Because of the limitations of the patients’ mobility, these physical constraints need to be taken into account because it would hinder the experience of performing exercises.

  • Space. Is there enough area to exercise in? Where would users be usually?
  • Distance between users and the tablet. What is optimal distance for a person to interact with the tablet?
  • Orientation of the tablet. Where will the interface be situated in relation to our users? Is at or below eye level? Do we need to communicate ideal positions of the tablet for a good experience?

Making Decisions Easier

To expedite the pairing process, I limited the choices users would have on each screen to one or two call to actions.

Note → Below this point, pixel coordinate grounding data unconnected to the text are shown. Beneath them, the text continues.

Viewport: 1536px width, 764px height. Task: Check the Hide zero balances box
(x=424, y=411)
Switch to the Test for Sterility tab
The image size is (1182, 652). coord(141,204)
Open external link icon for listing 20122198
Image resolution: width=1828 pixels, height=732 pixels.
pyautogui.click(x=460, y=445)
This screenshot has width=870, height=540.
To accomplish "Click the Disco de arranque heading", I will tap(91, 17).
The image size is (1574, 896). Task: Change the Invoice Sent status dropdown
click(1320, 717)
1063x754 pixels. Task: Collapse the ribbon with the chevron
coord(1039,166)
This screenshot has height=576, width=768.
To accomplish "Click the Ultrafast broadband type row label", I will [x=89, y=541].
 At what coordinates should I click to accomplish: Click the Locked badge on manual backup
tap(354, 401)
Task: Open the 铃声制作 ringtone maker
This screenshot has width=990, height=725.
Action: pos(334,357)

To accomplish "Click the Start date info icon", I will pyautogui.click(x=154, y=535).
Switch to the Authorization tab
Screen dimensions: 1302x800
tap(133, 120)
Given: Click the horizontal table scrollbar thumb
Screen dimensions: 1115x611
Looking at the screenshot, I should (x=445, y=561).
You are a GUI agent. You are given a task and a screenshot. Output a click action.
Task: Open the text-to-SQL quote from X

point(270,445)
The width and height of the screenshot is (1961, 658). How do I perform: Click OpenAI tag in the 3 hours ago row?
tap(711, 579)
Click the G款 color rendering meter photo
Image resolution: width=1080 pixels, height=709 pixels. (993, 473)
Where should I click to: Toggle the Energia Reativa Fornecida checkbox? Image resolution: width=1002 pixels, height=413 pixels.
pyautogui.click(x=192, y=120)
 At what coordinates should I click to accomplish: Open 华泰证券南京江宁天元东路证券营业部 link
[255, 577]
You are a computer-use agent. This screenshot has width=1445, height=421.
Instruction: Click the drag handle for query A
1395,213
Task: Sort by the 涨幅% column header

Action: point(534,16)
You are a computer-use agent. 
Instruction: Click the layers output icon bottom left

Iconography and stronger affordances were used to making interactions easier to understand.

During calibration, simpler vocabulary and enlarged typeface was used to enhance legibility so that users could read the instructions during their exercises.

To make this process more accessible, I chose to enlarge the scale of the text when we anticipate the user putting the tablet down and perform the calibration sequence. When they’ve successfully calibrated their sleeves, the interface returns to its default scale.

How effective would this be?

Through mixed methods of testing, I discovered how we could improve the usability of our companion app. We observed user behaviors during moderated usability testing and were able to gather more information through additional interviews and A/B testing.

Test Planning

To prepare for this test, I recruited an associate to help me moderate the usability tests at our Denver office. We found 5 participants varying in age and education to participate in testing the new concepts.

Goals of Usability Test

  • Observe potential heuristic issues while completing tasks through observed user behavior.
  • Explore the vocabulary of typical users that aren’t in the profession to inform our writing, information architecture, and user interface.
  • Measure overall understandability and learnability of the concept.

To prepare, I walked through each task with my associates and provided a set of notes and script to refer to as we moderated.

The top of our priorities was to observe how our users were handling the tablet and if they could read and follow the instructions from a distance.

We focused on affordances, navigation and content strategy; looking for clues of what else needed to exist to improve understandability. We used time as a measurement but were aware that the metric wouldn’t be accurate to an actual use case since the prototype we tested was still in development.

Remote usability testing though slack video call.

What We Learned From Testing

Some of the key observations we made during testing were:

  • Reassurance and clarifcation was requested often as they were navigating and performing exercises.
  • Confusion during calibration, animation did not reflect their own movements, stating that they weren’t sure if there was more action needed to be taken.
  • Adequate and readable on-screen instruction made legibility better for the user during ROM tests.

There was also extensive notes taken about the orientation of the tablets while our users completed their exercises. We observed a mix between users setting the tablet flat on horizontal surfaces, requiring them to crane their necks while performing the exercises or users using chairs as make-shift stands to prop up the screens.

This indicated to us that there might be further study on the optimal position to use the companion app. We took these observations and put it toward revising our prototype for further testing.